GPU Detection Failure Across 20–50% of Workers — Months of Unresolved Issues
Hey.
This is becoming ridiculous. I’ve been having recurring issues with your platform for months now, and things are only getting worse.
I’ve already sent emails, opened multiple Discord threads, and every time it ends the same way — someone acknowledges there’s a problem (“ah yes, we have an issue”), and then support completely disappears. No follow-up, no fix.
Right now, around 20% of my serverless workers and 50% of my pod workers (with 5090s) fail to even detect the GPU.
And it’s not just new deployments — even older endpoints I haven’t touched for months are now showing the same problem for no reason.
Yet these broken workers still run and get billed as if everything’s fine.
At this point, I really need a proper answer and a real fix, not another acknowledgment that goes nowhere.

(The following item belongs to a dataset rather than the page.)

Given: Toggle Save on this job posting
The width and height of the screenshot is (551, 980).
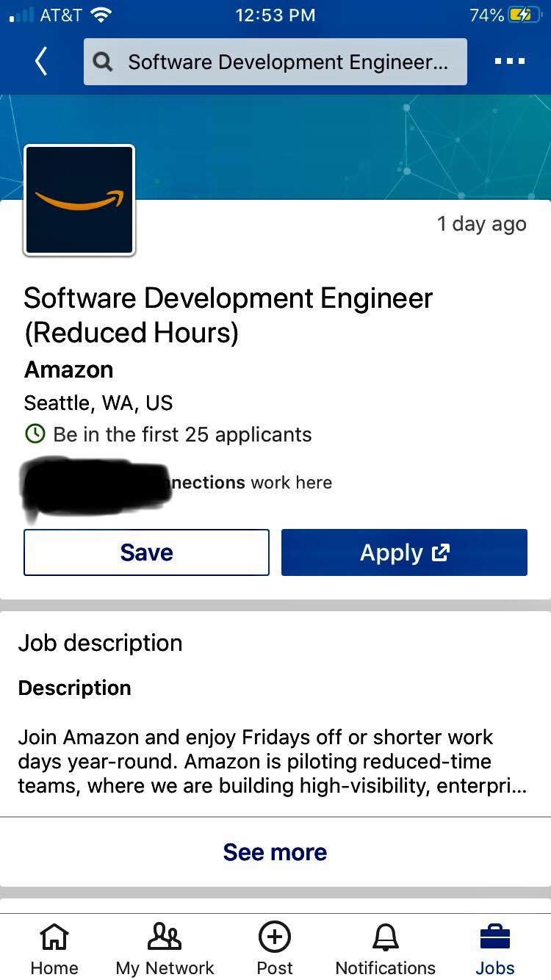Looking at the screenshot, I should (x=146, y=552).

some workers: hrrlqaxc0ypjfw / anqfwfwcy6xl2y / d4ltn8919nuo0q

4 Replies
@WeamonZ
Escalated To Zendesk
The thread has been escalated to Zendesk!
Ticket ID: #25331
Hmm?
It worked fine for me yesterday
Total 280 5090 pods only 4 failed
And they were on community cloud
Btw those errors did happen to me
@riverfog7 I'm only using secure cloud and serverless
And this happens multiple times a day when booting
And in my dev serverless worker, it happens up to 10 times a day. On a single endpoint. On 2 max workers...
-----
By the way, when this happens the worker stays UP EVEN AFTER THE TIMEOUT LIMIT, AND is being charged
did you open a ticket?
maybe support has something to say about it
contact them with the pod id (or worker id) of the problematic machine
as a workaround you can explicitly kill the worker if it fails to detect a cuda gpu
https://ptb.discord.com/channels/912829806415085598/1414830813127770152/1428632653946687540
as mentioned here workerid = podid
runpodctl remove pod ${RUNPOD_POD_ID}
works with serverless workers too